▸ Given request
Print the following records below exactly as they appear, keeping every line and character unchanged.

▸ Supplied information
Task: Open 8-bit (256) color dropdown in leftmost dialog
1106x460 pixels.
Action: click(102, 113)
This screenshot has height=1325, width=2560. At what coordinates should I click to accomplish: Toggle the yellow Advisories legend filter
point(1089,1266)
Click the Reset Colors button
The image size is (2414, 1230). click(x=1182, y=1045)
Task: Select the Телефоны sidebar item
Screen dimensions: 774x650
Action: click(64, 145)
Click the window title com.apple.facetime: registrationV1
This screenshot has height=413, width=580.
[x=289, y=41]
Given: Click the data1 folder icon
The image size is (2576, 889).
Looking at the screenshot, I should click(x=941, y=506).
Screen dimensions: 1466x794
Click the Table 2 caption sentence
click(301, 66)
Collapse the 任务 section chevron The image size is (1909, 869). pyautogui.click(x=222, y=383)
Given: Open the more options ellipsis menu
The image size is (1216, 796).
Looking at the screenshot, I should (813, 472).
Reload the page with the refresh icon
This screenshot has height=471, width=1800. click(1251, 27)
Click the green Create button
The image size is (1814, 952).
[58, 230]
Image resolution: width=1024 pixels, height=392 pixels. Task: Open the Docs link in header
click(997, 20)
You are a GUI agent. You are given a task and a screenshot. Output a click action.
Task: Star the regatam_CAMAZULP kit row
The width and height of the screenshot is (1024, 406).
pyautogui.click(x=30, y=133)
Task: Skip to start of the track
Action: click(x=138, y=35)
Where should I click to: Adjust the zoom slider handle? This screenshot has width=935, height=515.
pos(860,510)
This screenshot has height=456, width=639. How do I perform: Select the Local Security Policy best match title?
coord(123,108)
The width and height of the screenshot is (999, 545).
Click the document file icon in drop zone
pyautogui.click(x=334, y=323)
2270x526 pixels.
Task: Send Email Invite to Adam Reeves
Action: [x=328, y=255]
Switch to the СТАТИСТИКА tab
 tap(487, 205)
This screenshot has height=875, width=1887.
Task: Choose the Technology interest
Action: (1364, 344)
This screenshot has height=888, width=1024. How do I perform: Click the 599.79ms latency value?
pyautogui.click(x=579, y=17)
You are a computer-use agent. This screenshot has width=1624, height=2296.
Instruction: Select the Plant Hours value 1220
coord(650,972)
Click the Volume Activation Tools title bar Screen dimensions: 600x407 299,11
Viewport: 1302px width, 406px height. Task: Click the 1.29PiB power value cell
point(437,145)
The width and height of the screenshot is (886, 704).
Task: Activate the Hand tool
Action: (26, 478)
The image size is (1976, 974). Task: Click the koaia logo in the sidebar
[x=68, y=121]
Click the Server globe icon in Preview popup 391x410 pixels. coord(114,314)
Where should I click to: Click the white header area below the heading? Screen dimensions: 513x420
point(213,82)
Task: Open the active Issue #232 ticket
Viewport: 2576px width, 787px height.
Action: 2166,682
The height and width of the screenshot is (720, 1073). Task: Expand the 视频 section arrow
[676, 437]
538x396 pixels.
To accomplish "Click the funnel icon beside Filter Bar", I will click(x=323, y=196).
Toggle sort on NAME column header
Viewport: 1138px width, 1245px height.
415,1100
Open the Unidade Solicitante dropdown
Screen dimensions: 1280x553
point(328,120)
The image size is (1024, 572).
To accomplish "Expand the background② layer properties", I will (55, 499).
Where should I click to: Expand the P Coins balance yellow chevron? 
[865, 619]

▸ Answer to the task
Task: Open 8-bit (256) color dropdown in leftmost dialog
1106x460 pixels.
Action: click(102, 113)
This screenshot has height=1325, width=2560. At what coordinates should I click to accomplish: Toggle the yellow Advisories legend filter
point(1089,1266)
Click the Reset Colors button
The image size is (2414, 1230). click(x=1182, y=1045)
Task: Select the Телефоны sidebar item
Screen dimensions: 774x650
Action: click(64, 145)
Click the window title com.apple.facetime: registrationV1
This screenshot has height=413, width=580.
[x=289, y=41]
Given: Click the data1 folder icon
The image size is (2576, 889).
Looking at the screenshot, I should click(x=941, y=506).
Screen dimensions: 1466x794
Click the Table 2 caption sentence
click(301, 66)
Collapse the 任务 section chevron The image size is (1909, 869). pyautogui.click(x=222, y=383)
Given: Open the more options ellipsis menu
The image size is (1216, 796).
Looking at the screenshot, I should (813, 472).
Reload the page with the refresh icon
This screenshot has height=471, width=1800. click(1251, 27)
Click the green Create button
The image size is (1814, 952).
[58, 230]
Image resolution: width=1024 pixels, height=392 pixels. Task: Open the Docs link in header
click(997, 20)
You are a GUI agent. You are given a task and a screenshot. Output a click action.
Task: Star the regatam_CAMAZULP kit row
The width and height of the screenshot is (1024, 406).
pyautogui.click(x=30, y=133)
Task: Skip to start of the track
Action: click(x=138, y=35)
Where should I click to: Adjust the zoom slider handle? This screenshot has width=935, height=515.
pos(860,510)
This screenshot has height=456, width=639. How do I perform: Select the Local Security Policy best match title?
coord(123,108)
The width and height of the screenshot is (999, 545).
Click the document file icon in drop zone
pyautogui.click(x=334, y=323)
2270x526 pixels.
Task: Send Email Invite to Adam Reeves
Action: [x=328, y=255]
Switch to the СТАТИСТИКА tab
 tap(487, 205)
This screenshot has height=875, width=1887.
Task: Choose the Technology interest
Action: (1364, 344)
This screenshot has height=888, width=1024. How do I perform: Click the 599.79ms latency value?
pyautogui.click(x=579, y=17)
You are a computer-use agent. This screenshot has width=1624, height=2296.
Instruction: Select the Plant Hours value 1220
coord(650,972)
Click the Volume Activation Tools title bar Screen dimensions: 600x407 299,11
Viewport: 1302px width, 406px height. Task: Click the 1.29PiB power value cell
point(437,145)
The width and height of the screenshot is (886, 704).
Task: Activate the Hand tool
Action: (26, 478)
The image size is (1976, 974). Task: Click the koaia logo in the sidebar
[x=68, y=121]
Click the Server globe icon in Preview popup 391x410 pixels. coord(114,314)
Where should I click to: Click the white header area below the heading? Screen dimensions: 513x420
point(213,82)
Task: Open the active Issue #232 ticket
Viewport: 2576px width, 787px height.
Action: 2166,682
The height and width of the screenshot is (720, 1073). Task: Expand the 视频 section arrow
[676, 437]
538x396 pixels.
To accomplish "Click the funnel icon beside Filter Bar", I will click(x=323, y=196).
Toggle sort on NAME column header
Viewport: 1138px width, 1245px height.
415,1100
Open the Unidade Solicitante dropdown
Screen dimensions: 1280x553
point(328,120)
The image size is (1024, 572).
To accomplish "Expand the background② layer properties", I will (55, 499).
Where should I click to: Expand the P Coins balance yellow chevron? 
[865, 619]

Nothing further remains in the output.